As one indie sci-fi author to another: Ms. Taylor, my hat’s off to you. This is a really great novel, and for me, it ranks right up there with the best by the likes of Asimov, Clarke, and the other All-Time Greats of science fiction. 

8 Comments

  1. I’m so glad you loved this book, Berthold! You got it right — this is the beginning of a fictional biography. The other books in the series focus on Robbie’s development as a person, almost more than his achievements in space, but they are just as richly detailed and worth reading.

  2. Audrey Driscoll called my attention to this review, – I would never have found it otherwise! Definitely the best review I’ve ever gotten on any book! You’re the first reviewer to ever mention Robbie’s relationship with his mother, which I consider one of the most important threads in the story. I hope you noticed that he regards his mother as a kind of goddess (something like Mairin the virgin mother of Haysus in Kolm’s Romish mythology) and virgin goddesses don’t become ladies of the evening. Robbie is slow to mature in his relationships – not all math geniuses are socially adept, obviously. It will take up through v.4 Survivor for Robbie to find the core of his character.
    Would you mind if I reblog this on my own blog, which is pretty inactive at the moment? – especially since nothing appears on Amazon (at least not yet) And I plan to give some of your books a try. Which would you recommend as a starter?

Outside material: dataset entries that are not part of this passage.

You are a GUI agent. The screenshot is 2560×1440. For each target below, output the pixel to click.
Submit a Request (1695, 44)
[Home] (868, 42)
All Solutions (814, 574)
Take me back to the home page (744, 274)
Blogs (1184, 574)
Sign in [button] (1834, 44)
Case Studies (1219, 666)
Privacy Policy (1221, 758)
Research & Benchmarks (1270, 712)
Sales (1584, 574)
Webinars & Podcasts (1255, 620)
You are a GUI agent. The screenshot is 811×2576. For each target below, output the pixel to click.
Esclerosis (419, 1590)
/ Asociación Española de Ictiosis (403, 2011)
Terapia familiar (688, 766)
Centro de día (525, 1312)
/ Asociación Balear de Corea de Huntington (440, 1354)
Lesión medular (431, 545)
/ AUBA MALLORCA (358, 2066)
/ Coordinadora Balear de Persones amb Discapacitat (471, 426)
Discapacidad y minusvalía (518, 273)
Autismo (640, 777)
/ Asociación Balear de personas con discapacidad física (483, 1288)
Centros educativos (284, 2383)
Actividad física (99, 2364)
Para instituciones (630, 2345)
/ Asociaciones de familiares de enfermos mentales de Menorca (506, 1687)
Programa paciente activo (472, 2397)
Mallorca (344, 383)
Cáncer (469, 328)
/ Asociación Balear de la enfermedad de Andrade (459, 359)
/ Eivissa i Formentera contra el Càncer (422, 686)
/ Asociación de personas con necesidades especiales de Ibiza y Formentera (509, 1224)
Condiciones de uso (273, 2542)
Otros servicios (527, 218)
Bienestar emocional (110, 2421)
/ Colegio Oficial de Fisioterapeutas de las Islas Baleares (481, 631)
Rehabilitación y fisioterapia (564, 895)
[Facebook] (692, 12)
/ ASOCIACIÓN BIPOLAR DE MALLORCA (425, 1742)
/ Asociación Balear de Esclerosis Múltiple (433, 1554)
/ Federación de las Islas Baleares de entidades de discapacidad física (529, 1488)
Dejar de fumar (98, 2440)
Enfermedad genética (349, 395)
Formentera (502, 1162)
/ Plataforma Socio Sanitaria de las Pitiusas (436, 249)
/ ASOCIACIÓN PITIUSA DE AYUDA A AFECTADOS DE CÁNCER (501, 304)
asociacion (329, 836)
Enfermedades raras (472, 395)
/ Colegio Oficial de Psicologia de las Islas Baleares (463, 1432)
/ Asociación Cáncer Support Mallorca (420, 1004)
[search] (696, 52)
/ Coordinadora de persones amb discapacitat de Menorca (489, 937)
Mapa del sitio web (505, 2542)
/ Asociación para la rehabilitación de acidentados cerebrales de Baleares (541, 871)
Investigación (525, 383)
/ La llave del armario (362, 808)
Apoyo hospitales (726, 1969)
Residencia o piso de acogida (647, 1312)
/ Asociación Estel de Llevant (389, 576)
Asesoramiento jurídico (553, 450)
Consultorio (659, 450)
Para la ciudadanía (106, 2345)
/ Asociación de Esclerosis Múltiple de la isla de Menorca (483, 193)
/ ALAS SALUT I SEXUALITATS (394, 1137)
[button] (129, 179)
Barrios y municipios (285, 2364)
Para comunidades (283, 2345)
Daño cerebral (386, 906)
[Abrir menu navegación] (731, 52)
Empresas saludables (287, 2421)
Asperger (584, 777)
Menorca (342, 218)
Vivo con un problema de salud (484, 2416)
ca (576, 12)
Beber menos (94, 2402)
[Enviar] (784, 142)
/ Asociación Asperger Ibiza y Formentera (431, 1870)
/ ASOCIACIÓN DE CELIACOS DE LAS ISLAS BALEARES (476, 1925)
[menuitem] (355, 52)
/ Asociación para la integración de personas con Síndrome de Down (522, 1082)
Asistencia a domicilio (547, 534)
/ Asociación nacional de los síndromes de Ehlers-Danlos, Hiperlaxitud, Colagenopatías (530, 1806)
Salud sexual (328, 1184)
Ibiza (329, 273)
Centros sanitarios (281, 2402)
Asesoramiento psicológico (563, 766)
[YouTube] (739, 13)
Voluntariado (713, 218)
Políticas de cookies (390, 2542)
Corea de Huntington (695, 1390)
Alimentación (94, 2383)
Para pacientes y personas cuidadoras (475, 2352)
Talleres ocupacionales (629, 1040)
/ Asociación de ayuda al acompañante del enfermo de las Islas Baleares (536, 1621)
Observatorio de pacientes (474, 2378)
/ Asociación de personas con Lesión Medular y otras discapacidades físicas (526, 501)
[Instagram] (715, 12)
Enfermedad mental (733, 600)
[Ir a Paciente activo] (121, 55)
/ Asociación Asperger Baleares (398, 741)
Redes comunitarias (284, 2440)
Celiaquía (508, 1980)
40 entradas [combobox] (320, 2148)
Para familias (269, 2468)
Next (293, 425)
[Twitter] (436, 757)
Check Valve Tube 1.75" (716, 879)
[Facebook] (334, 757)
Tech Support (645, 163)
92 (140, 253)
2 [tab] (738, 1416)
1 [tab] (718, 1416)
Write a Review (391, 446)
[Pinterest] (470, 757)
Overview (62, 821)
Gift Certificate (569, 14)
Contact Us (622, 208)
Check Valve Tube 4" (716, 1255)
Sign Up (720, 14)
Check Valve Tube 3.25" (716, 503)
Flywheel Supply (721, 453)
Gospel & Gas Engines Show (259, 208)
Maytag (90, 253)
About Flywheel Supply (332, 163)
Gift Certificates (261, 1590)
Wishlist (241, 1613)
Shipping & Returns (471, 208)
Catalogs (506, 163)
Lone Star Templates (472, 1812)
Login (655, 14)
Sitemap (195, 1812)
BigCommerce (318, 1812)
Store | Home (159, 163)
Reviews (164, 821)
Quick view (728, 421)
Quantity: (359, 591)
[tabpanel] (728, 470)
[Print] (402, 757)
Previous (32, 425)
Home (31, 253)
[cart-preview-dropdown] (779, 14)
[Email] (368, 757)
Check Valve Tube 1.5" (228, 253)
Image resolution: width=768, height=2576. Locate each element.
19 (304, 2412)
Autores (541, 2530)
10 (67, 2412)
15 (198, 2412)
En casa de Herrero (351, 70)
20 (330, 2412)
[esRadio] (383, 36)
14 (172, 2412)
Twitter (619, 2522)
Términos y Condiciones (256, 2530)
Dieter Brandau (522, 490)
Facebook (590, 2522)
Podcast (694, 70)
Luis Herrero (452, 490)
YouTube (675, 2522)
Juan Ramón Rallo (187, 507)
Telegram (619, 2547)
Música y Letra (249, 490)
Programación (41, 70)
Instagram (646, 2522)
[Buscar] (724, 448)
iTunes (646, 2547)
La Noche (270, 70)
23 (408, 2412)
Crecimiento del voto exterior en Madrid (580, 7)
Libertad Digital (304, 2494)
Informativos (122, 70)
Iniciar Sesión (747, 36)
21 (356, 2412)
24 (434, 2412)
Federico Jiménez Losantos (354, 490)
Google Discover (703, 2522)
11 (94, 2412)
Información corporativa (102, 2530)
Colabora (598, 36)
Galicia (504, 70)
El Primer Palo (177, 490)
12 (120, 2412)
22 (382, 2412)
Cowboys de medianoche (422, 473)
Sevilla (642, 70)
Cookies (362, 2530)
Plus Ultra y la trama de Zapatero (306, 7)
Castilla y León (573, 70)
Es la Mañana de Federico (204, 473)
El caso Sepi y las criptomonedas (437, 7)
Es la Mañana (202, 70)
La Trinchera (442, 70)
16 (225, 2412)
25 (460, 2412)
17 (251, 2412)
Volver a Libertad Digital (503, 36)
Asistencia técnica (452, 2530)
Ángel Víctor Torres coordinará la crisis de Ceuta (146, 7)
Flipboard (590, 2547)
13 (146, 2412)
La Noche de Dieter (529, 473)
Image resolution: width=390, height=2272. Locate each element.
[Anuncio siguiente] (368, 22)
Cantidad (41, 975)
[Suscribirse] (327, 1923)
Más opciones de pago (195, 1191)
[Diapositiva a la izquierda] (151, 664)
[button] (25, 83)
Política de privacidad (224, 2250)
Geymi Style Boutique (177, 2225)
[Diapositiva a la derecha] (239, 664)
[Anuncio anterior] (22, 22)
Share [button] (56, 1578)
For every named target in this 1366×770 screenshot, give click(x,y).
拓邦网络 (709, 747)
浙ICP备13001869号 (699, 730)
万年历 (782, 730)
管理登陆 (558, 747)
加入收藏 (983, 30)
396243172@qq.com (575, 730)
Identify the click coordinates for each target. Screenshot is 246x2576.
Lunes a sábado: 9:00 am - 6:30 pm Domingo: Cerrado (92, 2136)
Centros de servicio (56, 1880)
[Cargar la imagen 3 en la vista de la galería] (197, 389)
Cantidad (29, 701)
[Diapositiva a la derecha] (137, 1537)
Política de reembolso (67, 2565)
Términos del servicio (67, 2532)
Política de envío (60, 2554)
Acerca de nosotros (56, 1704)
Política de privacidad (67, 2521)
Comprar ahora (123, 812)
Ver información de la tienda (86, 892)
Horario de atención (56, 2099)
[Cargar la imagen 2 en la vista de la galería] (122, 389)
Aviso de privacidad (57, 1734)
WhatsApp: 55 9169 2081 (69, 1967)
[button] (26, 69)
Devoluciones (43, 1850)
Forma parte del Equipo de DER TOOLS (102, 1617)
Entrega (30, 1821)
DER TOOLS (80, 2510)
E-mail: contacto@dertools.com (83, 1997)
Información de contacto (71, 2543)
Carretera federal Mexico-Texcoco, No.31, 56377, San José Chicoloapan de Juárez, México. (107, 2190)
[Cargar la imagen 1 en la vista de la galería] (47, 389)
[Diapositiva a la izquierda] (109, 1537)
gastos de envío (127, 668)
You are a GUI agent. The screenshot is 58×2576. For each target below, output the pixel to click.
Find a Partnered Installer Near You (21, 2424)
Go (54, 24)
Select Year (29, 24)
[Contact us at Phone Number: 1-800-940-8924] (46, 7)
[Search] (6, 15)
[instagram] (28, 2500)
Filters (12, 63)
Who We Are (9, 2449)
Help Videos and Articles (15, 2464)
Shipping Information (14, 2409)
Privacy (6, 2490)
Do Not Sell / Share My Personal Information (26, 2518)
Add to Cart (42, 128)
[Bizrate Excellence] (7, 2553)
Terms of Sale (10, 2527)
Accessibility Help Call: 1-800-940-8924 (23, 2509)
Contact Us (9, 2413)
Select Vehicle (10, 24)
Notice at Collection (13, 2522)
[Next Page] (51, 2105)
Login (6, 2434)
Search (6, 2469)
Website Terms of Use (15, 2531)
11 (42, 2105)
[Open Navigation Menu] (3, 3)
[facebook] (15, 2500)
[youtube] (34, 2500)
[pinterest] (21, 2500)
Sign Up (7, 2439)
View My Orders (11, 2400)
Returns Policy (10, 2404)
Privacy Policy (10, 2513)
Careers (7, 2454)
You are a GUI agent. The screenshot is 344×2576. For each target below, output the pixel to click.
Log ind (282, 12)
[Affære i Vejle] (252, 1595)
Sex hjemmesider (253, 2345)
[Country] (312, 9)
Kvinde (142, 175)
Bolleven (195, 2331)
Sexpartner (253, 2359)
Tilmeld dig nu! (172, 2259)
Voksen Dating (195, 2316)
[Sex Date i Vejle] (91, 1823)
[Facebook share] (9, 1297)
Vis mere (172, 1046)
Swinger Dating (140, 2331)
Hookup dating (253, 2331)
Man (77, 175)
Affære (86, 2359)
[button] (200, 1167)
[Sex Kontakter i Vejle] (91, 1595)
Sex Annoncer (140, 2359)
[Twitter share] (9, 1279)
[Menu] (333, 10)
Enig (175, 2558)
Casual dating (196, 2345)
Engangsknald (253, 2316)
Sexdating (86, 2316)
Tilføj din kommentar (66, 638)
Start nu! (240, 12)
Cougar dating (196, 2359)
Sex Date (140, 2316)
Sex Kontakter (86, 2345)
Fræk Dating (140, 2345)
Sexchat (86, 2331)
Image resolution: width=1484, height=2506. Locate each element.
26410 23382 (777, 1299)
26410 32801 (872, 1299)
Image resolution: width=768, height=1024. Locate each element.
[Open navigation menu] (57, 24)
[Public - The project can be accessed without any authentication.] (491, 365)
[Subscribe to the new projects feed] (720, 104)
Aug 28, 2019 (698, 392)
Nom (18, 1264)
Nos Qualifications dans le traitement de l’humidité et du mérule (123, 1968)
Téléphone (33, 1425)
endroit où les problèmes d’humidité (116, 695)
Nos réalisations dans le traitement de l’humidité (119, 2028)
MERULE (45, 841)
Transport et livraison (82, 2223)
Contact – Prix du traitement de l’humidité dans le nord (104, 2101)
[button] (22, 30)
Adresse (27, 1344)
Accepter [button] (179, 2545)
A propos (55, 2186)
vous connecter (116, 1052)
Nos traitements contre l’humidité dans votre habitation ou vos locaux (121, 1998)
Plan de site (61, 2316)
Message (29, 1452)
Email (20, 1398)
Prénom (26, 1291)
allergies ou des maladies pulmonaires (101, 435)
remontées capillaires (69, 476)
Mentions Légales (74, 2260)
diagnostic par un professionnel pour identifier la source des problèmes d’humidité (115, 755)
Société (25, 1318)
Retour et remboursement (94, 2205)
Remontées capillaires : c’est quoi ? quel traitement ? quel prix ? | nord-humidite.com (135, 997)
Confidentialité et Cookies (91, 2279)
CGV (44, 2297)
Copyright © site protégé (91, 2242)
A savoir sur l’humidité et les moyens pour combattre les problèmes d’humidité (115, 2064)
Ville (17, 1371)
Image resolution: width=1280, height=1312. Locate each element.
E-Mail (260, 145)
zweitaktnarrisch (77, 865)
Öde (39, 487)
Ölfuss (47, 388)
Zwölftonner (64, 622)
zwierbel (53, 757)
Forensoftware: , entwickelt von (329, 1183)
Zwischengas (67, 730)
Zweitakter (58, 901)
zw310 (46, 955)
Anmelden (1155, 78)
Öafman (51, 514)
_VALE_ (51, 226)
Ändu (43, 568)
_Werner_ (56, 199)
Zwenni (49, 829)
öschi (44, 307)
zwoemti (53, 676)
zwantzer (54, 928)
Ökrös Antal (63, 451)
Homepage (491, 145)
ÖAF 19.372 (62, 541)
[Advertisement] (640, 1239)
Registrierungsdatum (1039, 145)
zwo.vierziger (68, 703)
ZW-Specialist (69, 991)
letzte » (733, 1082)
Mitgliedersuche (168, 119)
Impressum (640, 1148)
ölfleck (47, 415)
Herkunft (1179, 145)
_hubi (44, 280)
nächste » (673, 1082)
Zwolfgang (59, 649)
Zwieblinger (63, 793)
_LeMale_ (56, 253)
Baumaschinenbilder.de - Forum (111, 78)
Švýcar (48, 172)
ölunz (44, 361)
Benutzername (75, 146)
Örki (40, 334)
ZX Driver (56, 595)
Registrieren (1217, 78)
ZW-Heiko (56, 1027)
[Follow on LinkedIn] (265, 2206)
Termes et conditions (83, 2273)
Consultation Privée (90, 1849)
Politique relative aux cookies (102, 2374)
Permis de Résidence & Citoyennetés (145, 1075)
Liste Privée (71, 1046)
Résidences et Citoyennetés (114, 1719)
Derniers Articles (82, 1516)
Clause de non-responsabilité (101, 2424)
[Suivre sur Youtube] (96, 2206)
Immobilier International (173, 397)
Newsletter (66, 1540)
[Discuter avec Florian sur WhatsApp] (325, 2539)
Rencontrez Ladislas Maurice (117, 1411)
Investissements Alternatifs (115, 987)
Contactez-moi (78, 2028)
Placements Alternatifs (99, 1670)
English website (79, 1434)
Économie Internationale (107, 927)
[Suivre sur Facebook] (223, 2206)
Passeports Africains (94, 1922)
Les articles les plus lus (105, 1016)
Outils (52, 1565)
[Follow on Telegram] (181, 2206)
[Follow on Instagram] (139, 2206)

    1. Yes, I noticed that Mairin/Jaysus symbolism. (Very well done, by the way.) And yes, for me, his relationship with his mother seemed like such a key element in the story. I also like the implication that it’s why he struggles to commit to a relationship with a woman. At least, that seems like a reasonable psychological reading of it.

      Please feel free to reblog this review, retweet it, and share it any other way you like. I’ve tried posting on Amazon as well, but I fear they may not post my review. This has been happening more and more to my reviews of indie books, unfortunately.

      Lastly, I’d be honored if you’d try one of my books. I’d say start with “The Directorate” and let me know what you think.

      1. Oh, good, I’ m glad my comment finally posted! I have trouble commenting on WordPress sometimes.
        I think Robbie’s inability to understand women relates more to not having a father relationship for most of his childhood (or having a bad paternal example of a man’s relationship with women). Also, as Wilda tells him, his real love is the stars, and that’s why she won’t marry him. But she also teaches him that love has many meanings, and she continues to love him and support him his whole life, just not sexually. Wilda is one of my favorite characters – the proverbial Wise Woman character.
        I do plan to repost this on my blog, and I’ll get a copy of The Directorate for my Kindle. Audrey recommended that one also. I try not to get a long TBR list, so I plan to read your book right after I finish the one I’m reading now.
        Again, thank you so much for the great review!